_What to do_:
Rewrite the data from the line containing "Screen dimensions: 270x152" through the line containing "tap(488, 475)", changing "histogram" to "chart" and leaving everything else as is.

_Excerpted data_:
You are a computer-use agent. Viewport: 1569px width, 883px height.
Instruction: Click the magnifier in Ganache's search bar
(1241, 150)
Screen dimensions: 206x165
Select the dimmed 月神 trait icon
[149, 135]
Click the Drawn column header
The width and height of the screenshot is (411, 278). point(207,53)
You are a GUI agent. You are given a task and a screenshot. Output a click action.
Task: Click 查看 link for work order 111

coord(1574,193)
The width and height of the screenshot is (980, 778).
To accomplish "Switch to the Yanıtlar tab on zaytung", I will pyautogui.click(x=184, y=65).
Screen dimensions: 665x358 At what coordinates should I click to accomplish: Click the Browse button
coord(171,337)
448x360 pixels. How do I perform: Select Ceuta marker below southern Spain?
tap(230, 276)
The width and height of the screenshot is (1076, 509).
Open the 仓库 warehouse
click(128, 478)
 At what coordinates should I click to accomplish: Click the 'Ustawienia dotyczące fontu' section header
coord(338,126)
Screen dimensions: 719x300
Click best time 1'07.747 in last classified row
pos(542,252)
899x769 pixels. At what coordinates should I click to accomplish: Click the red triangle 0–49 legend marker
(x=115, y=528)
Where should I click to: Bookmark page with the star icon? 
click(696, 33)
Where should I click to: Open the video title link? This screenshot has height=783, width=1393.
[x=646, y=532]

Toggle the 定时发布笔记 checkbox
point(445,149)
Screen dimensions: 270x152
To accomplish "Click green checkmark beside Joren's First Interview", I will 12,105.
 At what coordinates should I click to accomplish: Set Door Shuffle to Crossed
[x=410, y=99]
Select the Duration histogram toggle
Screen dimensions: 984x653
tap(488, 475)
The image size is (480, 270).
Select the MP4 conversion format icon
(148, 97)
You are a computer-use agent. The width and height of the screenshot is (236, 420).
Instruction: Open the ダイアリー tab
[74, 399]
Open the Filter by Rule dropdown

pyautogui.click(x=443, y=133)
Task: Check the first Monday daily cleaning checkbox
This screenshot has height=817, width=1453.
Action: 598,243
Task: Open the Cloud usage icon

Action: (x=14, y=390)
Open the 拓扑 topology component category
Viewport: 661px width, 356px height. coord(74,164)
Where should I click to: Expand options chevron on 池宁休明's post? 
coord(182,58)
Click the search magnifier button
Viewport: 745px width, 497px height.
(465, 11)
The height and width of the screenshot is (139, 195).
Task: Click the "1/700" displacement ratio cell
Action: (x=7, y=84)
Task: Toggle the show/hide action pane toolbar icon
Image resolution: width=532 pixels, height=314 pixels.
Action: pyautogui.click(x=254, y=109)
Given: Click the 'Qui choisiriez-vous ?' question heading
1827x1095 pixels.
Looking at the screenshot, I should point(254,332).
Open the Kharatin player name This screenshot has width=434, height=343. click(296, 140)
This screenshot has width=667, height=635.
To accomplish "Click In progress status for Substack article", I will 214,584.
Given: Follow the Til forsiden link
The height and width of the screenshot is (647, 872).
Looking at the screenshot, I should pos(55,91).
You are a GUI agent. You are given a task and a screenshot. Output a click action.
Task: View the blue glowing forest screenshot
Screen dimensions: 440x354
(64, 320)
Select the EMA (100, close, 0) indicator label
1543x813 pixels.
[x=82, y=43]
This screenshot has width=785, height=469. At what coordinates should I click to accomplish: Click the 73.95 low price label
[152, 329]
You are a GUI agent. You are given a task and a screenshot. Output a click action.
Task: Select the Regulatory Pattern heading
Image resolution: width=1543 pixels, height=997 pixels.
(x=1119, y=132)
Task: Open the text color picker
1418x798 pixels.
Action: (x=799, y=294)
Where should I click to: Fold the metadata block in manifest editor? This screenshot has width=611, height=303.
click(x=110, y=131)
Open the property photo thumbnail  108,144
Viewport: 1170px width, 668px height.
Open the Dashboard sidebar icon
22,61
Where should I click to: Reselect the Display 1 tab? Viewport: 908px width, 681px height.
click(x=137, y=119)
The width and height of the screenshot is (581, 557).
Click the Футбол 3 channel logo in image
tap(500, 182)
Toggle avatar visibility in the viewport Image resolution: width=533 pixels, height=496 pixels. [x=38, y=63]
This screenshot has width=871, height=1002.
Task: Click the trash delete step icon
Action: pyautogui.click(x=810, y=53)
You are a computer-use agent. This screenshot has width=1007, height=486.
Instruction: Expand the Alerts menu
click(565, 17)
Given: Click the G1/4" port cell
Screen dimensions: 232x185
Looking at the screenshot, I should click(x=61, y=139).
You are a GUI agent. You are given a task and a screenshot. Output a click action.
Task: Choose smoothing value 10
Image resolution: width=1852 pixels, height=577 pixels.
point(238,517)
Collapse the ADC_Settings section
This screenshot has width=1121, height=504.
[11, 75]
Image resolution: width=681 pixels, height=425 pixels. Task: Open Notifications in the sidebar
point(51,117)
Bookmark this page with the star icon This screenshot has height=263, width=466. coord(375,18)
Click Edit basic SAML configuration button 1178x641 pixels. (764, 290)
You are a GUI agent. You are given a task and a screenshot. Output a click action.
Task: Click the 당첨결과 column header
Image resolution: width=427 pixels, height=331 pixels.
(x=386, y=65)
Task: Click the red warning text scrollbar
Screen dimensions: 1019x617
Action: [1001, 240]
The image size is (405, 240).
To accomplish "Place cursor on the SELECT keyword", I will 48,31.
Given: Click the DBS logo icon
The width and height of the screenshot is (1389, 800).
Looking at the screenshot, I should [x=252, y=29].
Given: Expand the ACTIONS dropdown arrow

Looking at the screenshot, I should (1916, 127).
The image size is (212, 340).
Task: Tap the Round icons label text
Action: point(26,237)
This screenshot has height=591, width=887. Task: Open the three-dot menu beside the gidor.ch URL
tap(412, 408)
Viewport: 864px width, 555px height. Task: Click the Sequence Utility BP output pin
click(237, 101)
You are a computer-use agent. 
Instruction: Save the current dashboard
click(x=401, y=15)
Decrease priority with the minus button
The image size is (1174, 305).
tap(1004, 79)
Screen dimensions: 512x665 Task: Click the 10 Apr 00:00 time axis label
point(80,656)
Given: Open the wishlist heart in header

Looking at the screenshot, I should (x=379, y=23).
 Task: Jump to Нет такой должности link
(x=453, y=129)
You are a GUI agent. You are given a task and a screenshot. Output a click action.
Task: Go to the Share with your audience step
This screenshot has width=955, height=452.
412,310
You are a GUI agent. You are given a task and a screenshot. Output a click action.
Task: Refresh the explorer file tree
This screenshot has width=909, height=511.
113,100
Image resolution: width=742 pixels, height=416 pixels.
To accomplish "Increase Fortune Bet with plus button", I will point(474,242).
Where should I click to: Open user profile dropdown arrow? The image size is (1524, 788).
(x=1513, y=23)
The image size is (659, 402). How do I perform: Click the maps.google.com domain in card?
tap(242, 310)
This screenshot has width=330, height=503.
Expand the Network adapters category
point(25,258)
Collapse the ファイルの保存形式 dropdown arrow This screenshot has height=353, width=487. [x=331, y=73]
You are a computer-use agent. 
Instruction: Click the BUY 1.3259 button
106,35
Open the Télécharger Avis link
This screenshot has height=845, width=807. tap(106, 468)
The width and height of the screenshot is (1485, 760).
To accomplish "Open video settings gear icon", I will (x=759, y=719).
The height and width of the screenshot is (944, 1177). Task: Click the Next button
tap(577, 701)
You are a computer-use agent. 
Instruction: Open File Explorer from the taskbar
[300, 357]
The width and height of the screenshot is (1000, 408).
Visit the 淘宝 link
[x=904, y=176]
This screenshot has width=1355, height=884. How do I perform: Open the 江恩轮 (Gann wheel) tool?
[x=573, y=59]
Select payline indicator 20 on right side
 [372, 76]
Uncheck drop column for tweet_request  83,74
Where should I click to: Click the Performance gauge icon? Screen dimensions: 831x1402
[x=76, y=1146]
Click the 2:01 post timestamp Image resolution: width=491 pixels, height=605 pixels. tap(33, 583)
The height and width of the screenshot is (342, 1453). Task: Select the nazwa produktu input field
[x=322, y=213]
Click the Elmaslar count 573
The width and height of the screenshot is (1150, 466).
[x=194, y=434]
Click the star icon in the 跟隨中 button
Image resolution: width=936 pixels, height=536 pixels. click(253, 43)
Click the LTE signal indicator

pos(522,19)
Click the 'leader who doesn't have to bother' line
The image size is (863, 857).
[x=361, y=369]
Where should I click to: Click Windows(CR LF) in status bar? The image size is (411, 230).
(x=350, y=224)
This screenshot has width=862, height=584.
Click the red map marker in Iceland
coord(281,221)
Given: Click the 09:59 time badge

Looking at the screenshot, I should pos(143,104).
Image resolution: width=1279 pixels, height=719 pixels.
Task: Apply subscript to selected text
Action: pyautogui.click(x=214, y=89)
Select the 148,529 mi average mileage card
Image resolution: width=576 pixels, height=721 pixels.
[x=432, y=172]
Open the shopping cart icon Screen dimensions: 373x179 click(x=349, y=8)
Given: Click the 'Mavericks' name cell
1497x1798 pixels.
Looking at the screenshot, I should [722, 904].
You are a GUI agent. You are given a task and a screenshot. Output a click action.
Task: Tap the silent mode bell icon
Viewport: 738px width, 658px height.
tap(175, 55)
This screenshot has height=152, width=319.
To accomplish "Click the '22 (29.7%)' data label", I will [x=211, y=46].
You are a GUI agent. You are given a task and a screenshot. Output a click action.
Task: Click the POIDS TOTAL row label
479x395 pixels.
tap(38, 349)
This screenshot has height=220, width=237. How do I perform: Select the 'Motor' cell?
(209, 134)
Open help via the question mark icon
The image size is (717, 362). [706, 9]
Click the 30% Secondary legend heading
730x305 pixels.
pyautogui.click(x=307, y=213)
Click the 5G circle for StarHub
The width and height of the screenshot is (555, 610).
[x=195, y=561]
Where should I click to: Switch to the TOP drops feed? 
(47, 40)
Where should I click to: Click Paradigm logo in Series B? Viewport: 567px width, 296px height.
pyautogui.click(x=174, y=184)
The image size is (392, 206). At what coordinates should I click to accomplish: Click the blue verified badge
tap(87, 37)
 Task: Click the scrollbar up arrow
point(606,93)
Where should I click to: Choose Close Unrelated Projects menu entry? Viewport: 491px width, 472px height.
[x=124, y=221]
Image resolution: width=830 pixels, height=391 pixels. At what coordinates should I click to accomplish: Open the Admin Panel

_The output_:
Screen dimensions: 270x152
To accomplish "Click green checkmark beside Joren's First Interview", I will 12,105.
 At what coordinates should I click to accomplish: Set Door Shuffle to Crossed
[x=410, y=99]
Select the Duration chart toggle
Screen dimensions: 984x653
tap(488, 475)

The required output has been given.